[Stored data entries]
○ ○ ○ ○

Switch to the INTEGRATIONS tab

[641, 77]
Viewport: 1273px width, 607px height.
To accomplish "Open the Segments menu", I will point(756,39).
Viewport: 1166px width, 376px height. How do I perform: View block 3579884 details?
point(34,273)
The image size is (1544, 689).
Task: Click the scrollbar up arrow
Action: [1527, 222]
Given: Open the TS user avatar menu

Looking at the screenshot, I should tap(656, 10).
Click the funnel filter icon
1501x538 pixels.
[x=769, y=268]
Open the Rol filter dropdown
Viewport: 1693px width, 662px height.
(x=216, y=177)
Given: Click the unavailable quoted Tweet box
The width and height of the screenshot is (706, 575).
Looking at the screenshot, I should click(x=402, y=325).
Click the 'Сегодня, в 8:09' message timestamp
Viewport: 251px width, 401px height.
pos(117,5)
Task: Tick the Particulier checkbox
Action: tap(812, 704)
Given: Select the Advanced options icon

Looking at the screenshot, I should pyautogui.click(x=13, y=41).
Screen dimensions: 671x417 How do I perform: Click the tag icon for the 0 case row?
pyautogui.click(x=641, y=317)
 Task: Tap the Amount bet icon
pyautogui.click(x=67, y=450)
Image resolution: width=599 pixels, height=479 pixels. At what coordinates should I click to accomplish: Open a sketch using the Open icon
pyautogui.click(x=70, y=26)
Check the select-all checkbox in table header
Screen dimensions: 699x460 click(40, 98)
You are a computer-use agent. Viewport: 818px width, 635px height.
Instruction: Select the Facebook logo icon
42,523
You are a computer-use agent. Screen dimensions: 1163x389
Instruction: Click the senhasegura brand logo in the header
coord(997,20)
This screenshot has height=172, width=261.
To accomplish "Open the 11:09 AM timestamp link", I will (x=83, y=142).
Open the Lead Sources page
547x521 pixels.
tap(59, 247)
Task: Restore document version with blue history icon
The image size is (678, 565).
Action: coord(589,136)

○ ○ ○ ○

## Assigned task
Transcribe each entry exactly.

## Response box
Switch to the INTEGRATIONS tab

[641, 77]
Viewport: 1273px width, 607px height.
To accomplish "Open the Segments menu", I will point(756,39).
Viewport: 1166px width, 376px height. How do I perform: View block 3579884 details?
point(34,273)
The image size is (1544, 689).
Task: Click the scrollbar up arrow
Action: [1527, 222]
Given: Open the TS user avatar menu

Looking at the screenshot, I should tap(656, 10).
Click the funnel filter icon
1501x538 pixels.
[x=769, y=268]
Open the Rol filter dropdown
Viewport: 1693px width, 662px height.
(x=216, y=177)
Given: Click the unavailable quoted Tweet box
The width and height of the screenshot is (706, 575).
Looking at the screenshot, I should click(x=402, y=325).
Click the 'Сегодня, в 8:09' message timestamp
Viewport: 251px width, 401px height.
pos(117,5)
Task: Tick the Particulier checkbox
Action: tap(812, 704)
Given: Select the Advanced options icon

Looking at the screenshot, I should pyautogui.click(x=13, y=41).
Screen dimensions: 671x417 How do I perform: Click the tag icon for the 0 case row?
pyautogui.click(x=641, y=317)
 Task: Tap the Amount bet icon
pyautogui.click(x=67, y=450)
Image resolution: width=599 pixels, height=479 pixels. At what coordinates should I click to accomplish: Open a sketch using the Open icon
pyautogui.click(x=70, y=26)
Check the select-all checkbox in table header
Screen dimensions: 699x460 click(40, 98)
You are a computer-use agent. Viewport: 818px width, 635px height.
Instruction: Select the Facebook logo icon
42,523
You are a computer-use agent. Screen dimensions: 1163x389
Instruction: Click the senhasegura brand logo in the header
coord(997,20)
This screenshot has height=172, width=261.
To accomplish "Open the 11:09 AM timestamp link", I will (x=83, y=142).
Open the Lead Sources page
547x521 pixels.
tap(59, 247)
Task: Restore document version with blue history icon
The image size is (678, 565).
Action: coord(589,136)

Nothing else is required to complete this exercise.